§ **MATERIAL FOR THE TASK**

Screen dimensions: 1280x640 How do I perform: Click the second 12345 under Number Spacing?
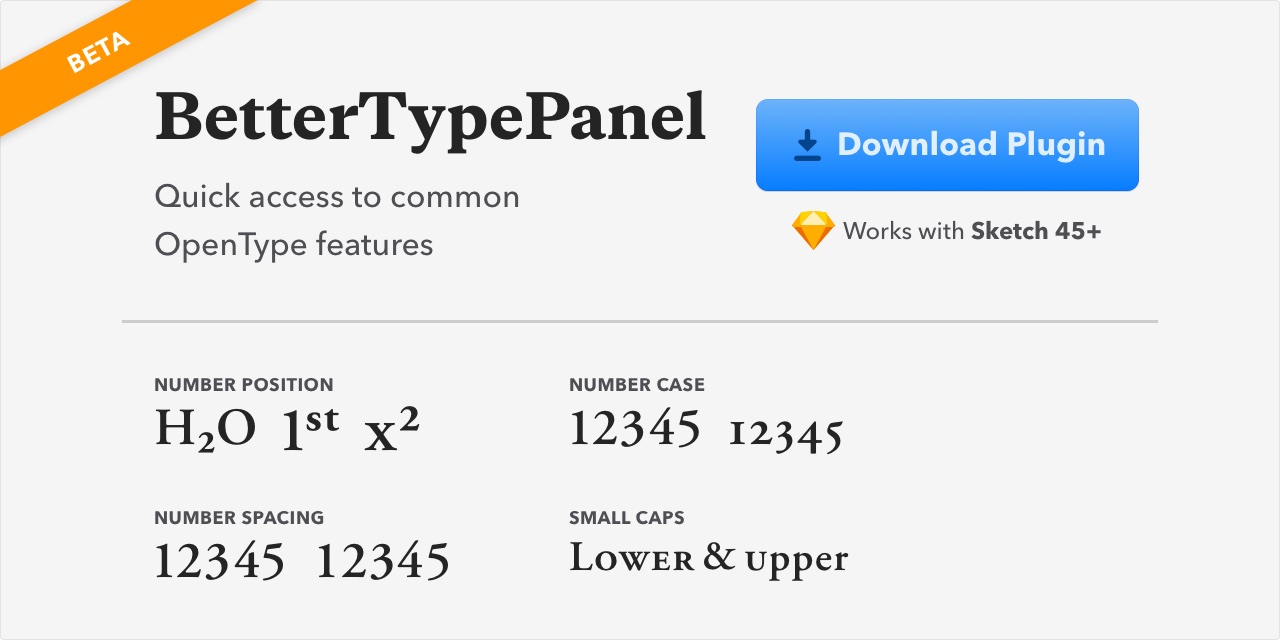pos(383,561)

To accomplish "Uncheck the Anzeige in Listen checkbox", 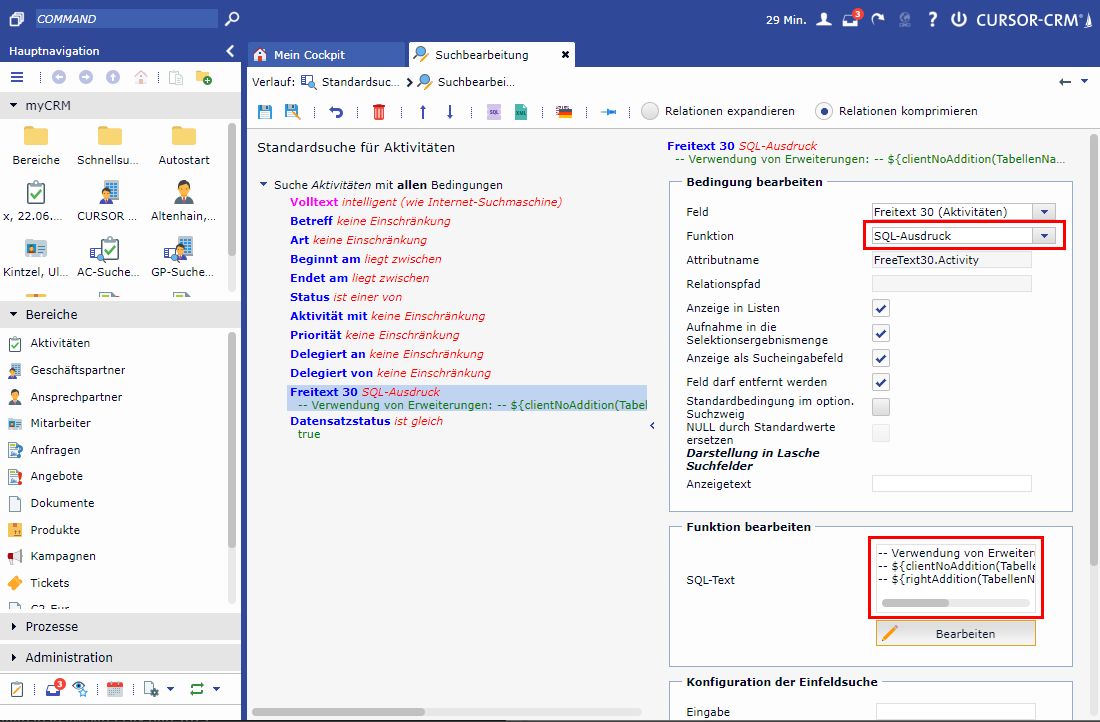I will pos(881,309).
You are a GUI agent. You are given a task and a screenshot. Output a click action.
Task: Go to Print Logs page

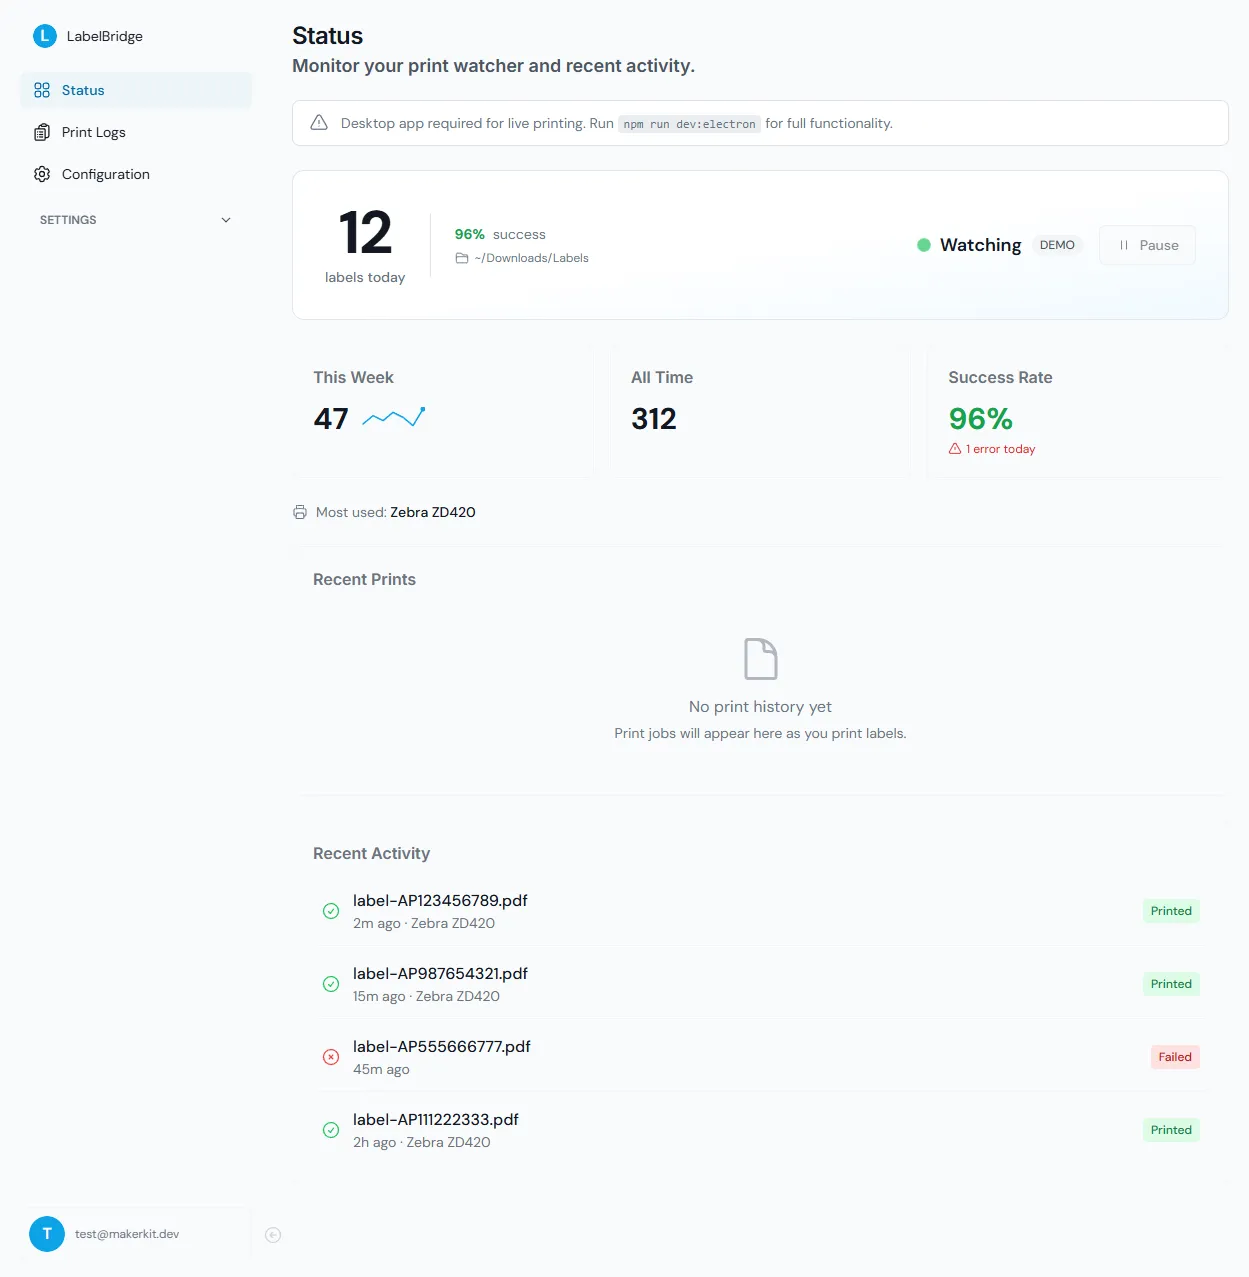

§ **AIM OF THE TASK**
Reproduce exactly the lines from the one containing "You are a GUI" through the last line of the records, both included, leaving out every picture.

§ **OUTPUT**
You are a GUI agent. You are given a task and a screenshot. Output a click action.
Task: Go to Print Logs page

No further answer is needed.